START Record excerpts
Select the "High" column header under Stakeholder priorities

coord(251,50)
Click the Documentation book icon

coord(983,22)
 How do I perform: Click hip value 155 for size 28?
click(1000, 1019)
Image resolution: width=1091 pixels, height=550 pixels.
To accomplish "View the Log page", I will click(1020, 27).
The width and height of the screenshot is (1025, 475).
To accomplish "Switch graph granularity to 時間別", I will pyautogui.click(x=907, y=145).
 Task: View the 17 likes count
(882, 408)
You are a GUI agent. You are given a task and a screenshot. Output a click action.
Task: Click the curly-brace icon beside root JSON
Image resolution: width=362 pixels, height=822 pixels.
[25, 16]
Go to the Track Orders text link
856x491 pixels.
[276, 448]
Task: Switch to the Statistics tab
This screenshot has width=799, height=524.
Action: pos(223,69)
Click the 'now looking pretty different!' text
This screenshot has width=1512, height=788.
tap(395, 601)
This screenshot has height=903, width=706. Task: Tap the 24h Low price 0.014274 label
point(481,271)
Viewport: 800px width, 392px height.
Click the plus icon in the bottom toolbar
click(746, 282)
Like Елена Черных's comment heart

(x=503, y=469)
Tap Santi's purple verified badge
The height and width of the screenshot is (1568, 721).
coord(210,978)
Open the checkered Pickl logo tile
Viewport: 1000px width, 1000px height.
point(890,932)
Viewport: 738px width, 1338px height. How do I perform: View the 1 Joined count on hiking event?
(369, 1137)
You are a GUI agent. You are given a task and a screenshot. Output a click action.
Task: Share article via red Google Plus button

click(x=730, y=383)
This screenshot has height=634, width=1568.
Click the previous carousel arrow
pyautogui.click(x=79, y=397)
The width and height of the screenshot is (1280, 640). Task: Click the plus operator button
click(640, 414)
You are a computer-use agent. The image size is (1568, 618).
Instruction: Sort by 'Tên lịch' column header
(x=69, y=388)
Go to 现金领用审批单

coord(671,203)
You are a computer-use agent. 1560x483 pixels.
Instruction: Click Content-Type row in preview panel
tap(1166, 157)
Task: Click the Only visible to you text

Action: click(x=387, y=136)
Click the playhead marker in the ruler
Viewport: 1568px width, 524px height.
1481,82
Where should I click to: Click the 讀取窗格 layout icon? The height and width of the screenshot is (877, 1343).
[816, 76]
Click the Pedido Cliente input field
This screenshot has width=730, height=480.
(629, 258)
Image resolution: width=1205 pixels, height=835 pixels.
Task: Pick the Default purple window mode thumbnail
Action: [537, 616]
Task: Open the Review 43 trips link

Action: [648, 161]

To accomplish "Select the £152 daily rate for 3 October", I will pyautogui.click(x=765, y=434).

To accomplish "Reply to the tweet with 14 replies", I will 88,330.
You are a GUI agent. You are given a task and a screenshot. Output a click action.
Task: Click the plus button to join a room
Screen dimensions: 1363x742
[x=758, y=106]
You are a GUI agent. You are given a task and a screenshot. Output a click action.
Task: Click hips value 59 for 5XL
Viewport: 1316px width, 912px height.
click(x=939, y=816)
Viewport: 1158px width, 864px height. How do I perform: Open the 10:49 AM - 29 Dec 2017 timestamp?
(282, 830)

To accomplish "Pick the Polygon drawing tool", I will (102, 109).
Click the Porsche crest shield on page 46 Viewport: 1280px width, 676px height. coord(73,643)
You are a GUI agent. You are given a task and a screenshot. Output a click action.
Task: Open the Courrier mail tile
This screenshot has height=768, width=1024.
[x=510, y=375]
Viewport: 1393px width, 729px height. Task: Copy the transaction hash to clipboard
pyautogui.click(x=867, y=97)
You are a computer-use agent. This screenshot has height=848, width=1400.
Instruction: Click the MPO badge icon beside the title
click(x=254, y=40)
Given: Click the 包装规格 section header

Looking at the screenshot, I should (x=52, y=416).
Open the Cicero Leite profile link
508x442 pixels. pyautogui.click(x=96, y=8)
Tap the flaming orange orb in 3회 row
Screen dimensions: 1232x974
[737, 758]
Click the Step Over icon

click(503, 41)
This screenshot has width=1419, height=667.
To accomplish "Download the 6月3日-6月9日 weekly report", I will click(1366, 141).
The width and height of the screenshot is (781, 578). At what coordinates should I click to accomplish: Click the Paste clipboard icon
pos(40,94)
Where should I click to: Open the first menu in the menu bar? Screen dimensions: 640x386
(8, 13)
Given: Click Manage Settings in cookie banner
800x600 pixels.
END Record excerpts
### What is required
Retype everything in the material above exactly.

### Written answer
Select the "High" column header under Stakeholder priorities

coord(251,50)
Click the Documentation book icon

coord(983,22)
 How do I perform: Click hip value 155 for size 28?
click(1000, 1019)
Image resolution: width=1091 pixels, height=550 pixels.
To accomplish "View the Log page", I will click(1020, 27).
The width and height of the screenshot is (1025, 475).
To accomplish "Switch graph granularity to 時間別", I will pyautogui.click(x=907, y=145).
 Task: View the 17 likes count
(882, 408)
You are a GUI agent. You are given a task and a screenshot. Output a click action.
Task: Click the curly-brace icon beside root JSON
Image resolution: width=362 pixels, height=822 pixels.
[25, 16]
Go to the Track Orders text link
856x491 pixels.
[276, 448]
Task: Switch to the Statistics tab
This screenshot has width=799, height=524.
Action: pos(223,69)
Click the 'now looking pretty different!' text
This screenshot has width=1512, height=788.
tap(395, 601)
This screenshot has height=903, width=706. Task: Tap the 24h Low price 0.014274 label
point(481,271)
Viewport: 800px width, 392px height.
Click the plus icon in the bottom toolbar
click(746, 282)
Like Елена Черных's comment heart

(x=503, y=469)
Tap Santi's purple verified badge
The height and width of the screenshot is (1568, 721).
coord(210,978)
Open the checkered Pickl logo tile
Viewport: 1000px width, 1000px height.
point(890,932)
Viewport: 738px width, 1338px height. How do I perform: View the 1 Joined count on hiking event?
(369, 1137)
You are a GUI agent. You are given a task and a screenshot. Output a click action.
Task: Share article via red Google Plus button

click(x=730, y=383)
This screenshot has height=634, width=1568.
Click the previous carousel arrow
pyautogui.click(x=79, y=397)
The width and height of the screenshot is (1280, 640). Task: Click the plus operator button
click(640, 414)
You are a computer-use agent. The image size is (1568, 618).
Instruction: Sort by 'Tên lịch' column header
(x=69, y=388)
Go to 现金领用审批单

coord(671,203)
You are a computer-use agent. 1560x483 pixels.
Instruction: Click Content-Type row in preview panel
tap(1166, 157)
Task: Click the Only visible to you text

Action: click(x=387, y=136)
Click the playhead marker in the ruler
Viewport: 1568px width, 524px height.
1481,82
Where should I click to: Click the 讀取窗格 layout icon? The height and width of the screenshot is (877, 1343).
[816, 76]
Click the Pedido Cliente input field
This screenshot has width=730, height=480.
(629, 258)
Image resolution: width=1205 pixels, height=835 pixels.
Task: Pick the Default purple window mode thumbnail
Action: [537, 616]
Task: Open the Review 43 trips link

Action: [648, 161]

To accomplish "Select the £152 daily rate for 3 October", I will pyautogui.click(x=765, y=434).

To accomplish "Reply to the tweet with 14 replies", I will 88,330.
You are a GUI agent. You are given a task and a screenshot. Output a click action.
Task: Click the plus button to join a room
Screen dimensions: 1363x742
[x=758, y=106]
You are a GUI agent. You are given a task and a screenshot. Output a click action.
Task: Click hips value 59 for 5XL
Viewport: 1316px width, 912px height.
click(x=939, y=816)
Viewport: 1158px width, 864px height. How do I perform: Open the 10:49 AM - 29 Dec 2017 timestamp?
(282, 830)

To accomplish "Pick the Polygon drawing tool", I will (102, 109).
Click the Porsche crest shield on page 46 Viewport: 1280px width, 676px height. coord(73,643)
You are a GUI agent. You are given a task and a screenshot. Output a click action.
Task: Open the Courrier mail tile
This screenshot has height=768, width=1024.
[x=510, y=375]
Viewport: 1393px width, 729px height. Task: Copy the transaction hash to clipboard
pyautogui.click(x=867, y=97)
You are a computer-use agent. This screenshot has height=848, width=1400.
Instruction: Click the MPO badge icon beside the title
click(x=254, y=40)
Given: Click the 包装规格 section header

Looking at the screenshot, I should (x=52, y=416).
Open the Cicero Leite profile link
508x442 pixels. pyautogui.click(x=96, y=8)
Tap the flaming orange orb in 3회 row
Screen dimensions: 1232x974
[737, 758]
Click the Step Over icon

click(503, 41)
This screenshot has width=1419, height=667.
To accomplish "Download the 6月3日-6月9日 weekly report", I will click(1366, 141).
The width and height of the screenshot is (781, 578). At what coordinates should I click to accomplish: Click the Paste clipboard icon
pos(40,94)
Where should I click to: Open the first menu in the menu bar? Screen dimensions: 640x386
(8, 13)
Given: Click Manage Settings in cookie banner
800x600 pixels.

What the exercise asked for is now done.